Jagged gives an edge to T_H1 cells

Credit: PHOTODISC

The complement and Notch systems have well-appreciated roles in innate immunity and immune cell development, respectively. A recent study in Nature Immunology suggests that crosstalk between these two systems also regulates adaptive T cell responses in humans.

a role for jagged–CD46 interactions in regulating human T_H1 cell responses

CD46 (also known as membrane cofactor protein) protects host cells from complement-mediated damage by binding to and promoting the inactivation of complement components C3b and C4b. There is also evidence that CD46 regulates the induction of T helper 1 (T_H1) cells in humans and their subsequent switching to an interferon-γ (IFNγ)⁺ and interleukin-10 (IL-10)⁺ phenotype and then to an IL-10⁺ regulatory phenotype. The authors suspected that an alternative ligand for CD46 may exist, which could explain these complex effects on T_H1 cell responses. Indeed, initial screens identified the Notch ligand jagged 1 as a ligand for CD46.

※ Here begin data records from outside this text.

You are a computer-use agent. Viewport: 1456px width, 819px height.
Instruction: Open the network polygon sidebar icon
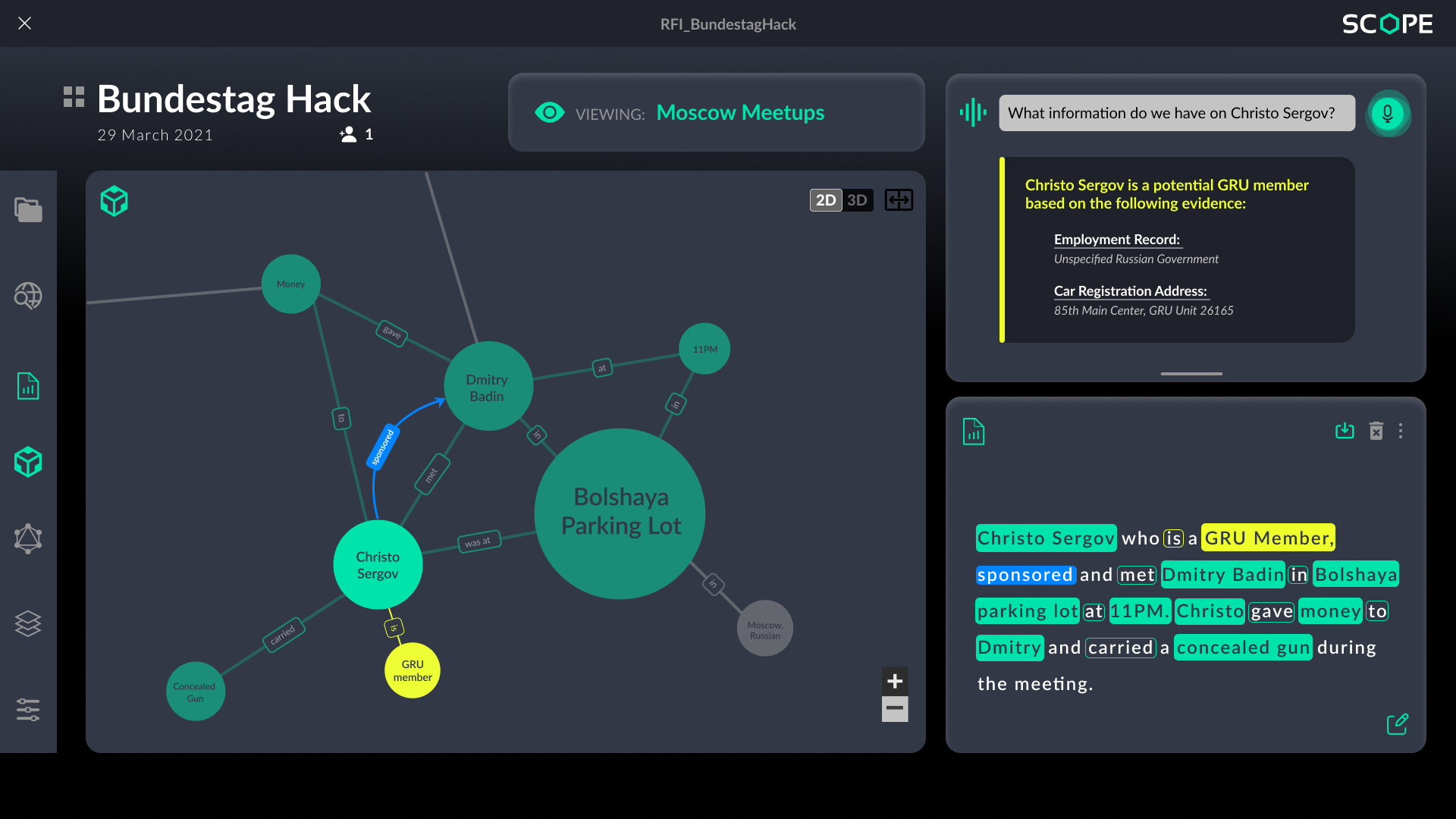click(x=28, y=538)
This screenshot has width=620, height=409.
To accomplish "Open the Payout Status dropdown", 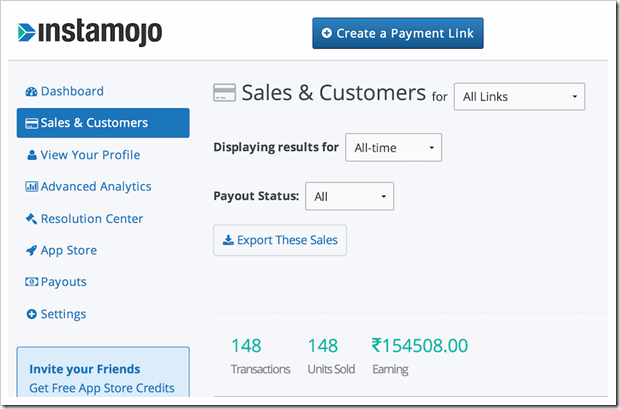I will coord(349,196).
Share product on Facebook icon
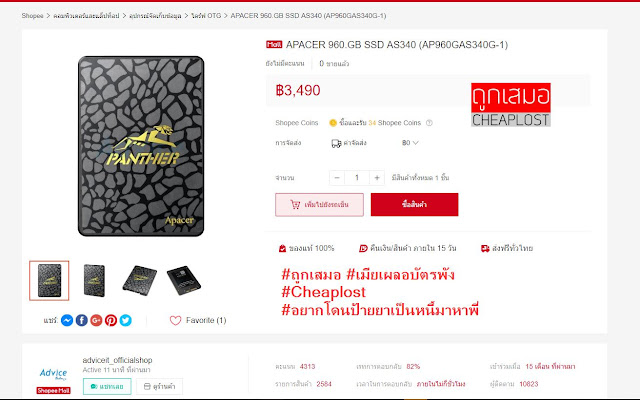The image size is (640, 400). pos(82,320)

They next explored whether CD46–jagged 1 interactions influence T cell responses. Activation of human T cells with CD3- and CD46-specific antibodies in vitro led to their upregulation of Notch 1, Notch 2, jagged 1 and jagged 2, but caused the downregulation of the Notch ligand Delta-like 1 (DLL1) and of CD46 itself. The upregulation of these Notch proteins seems to be crucial for CD46-mediated control of T_H1 cell responses, as blocking Notch signalling pathways prevented CD46 from driving the upregulation of IFNγ by human T_H1 cells and their subsequent switching to an IFNγ⁺IL-10⁺ phenotype. Confocal microscopy studies showed that jagged 1 mainly colocalized with CD46 and not with Notch in resting T cells. However, following CD3- and CD46-mediated activation of T cells, ∼50% of Notch became associated with jagged 1. This suggests that the sequential engagement of CD46 and then Notch by jagged 1 regulates the upregulation of IFNγ by T_H1 cells and subsequent switching to dual IFNγ and IL-10 production.

To further investigate the importance of this pathway, the authors examined T cells from three patients with mutations in CD46. Notably, these patients suffer from recurrent infections. Each patient had normal numbers of B cells, CD4⁺ T cells and CD8⁺ T cells. Furthermore, following stimulation in vitro, their T cells proliferated normally and differentiated into T_H2-type effectors. However, T cells from two of the patients were unable to differentiate into T_H1-type effector cells. In addition, although T cells from the third patient could differentiate into T_H1-type effectors, they were unable to switch to an IFNγ⁺IL-10⁺ regulatory phenotype.

Finally, the authors assessed T cells from four patients with Alagille's syndrome. These individuals have heterozygous mutations in the gene encoding jagged 1 that cause developmental defects. Some patients also suffer from recurrent infections, but the reasons for this have not been understood. Similarly to the T cells from patients with CD46 mutations, T cells from the patients with Alagille's syndrome showed defective IFNγ induction and were unable to switch to an IFNγ⁺IL-10⁺ phenotype. Interestingly, activated T cells from patients with Alagille's syndrome or with CD46 mutations had deregulated expression of CD127 and CD132; the authors propose that jagged–CD46 interactions may influence T cell signalling in response to IL-2 family members. Taken together, these data describe a role for jagged–CD46 interactions in regulating human T_H1 cell responses and suggest that the failure of this pathway can increase susceptibility to infection.